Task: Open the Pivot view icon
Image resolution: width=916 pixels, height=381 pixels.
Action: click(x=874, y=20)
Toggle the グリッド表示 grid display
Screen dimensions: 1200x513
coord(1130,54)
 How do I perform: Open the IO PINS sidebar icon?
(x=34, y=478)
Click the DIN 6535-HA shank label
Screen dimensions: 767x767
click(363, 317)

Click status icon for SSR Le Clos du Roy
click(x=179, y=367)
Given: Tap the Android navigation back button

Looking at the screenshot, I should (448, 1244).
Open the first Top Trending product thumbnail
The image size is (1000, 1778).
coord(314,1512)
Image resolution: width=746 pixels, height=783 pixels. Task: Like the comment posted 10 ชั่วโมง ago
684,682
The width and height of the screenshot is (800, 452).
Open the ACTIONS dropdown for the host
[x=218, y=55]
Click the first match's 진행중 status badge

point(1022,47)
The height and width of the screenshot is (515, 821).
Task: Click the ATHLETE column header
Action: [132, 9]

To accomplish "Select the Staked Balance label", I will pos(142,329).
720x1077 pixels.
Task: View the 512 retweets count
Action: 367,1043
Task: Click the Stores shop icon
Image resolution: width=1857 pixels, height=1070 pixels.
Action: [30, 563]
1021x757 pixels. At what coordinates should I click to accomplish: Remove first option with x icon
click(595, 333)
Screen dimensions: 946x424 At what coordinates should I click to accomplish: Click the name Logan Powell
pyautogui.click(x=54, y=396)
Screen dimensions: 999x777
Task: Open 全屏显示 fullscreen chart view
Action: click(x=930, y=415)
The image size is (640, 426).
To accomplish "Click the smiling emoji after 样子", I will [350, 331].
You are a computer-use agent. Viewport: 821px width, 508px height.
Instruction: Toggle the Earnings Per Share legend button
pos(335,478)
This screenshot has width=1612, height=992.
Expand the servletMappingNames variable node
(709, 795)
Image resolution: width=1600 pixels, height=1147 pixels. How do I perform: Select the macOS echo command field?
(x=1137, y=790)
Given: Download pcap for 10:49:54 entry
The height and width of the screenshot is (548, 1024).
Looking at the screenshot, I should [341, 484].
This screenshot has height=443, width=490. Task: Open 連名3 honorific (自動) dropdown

Task to carry out: Write the lines out exactly, from the one with "Expand the servletMappingNames variable node" down to the last line of the listing, and leave out all others.

Task result:
Expand the servletMappingNames variable node
(709, 795)
Image resolution: width=1600 pixels, height=1147 pixels. How do I perform: Select the macOS echo command field?
(x=1137, y=790)
Given: Download pcap for 10:49:54 entry
The height and width of the screenshot is (548, 1024).
Looking at the screenshot, I should [341, 484].
This screenshot has height=443, width=490. Task: Open 連名3 honorific (自動) dropdown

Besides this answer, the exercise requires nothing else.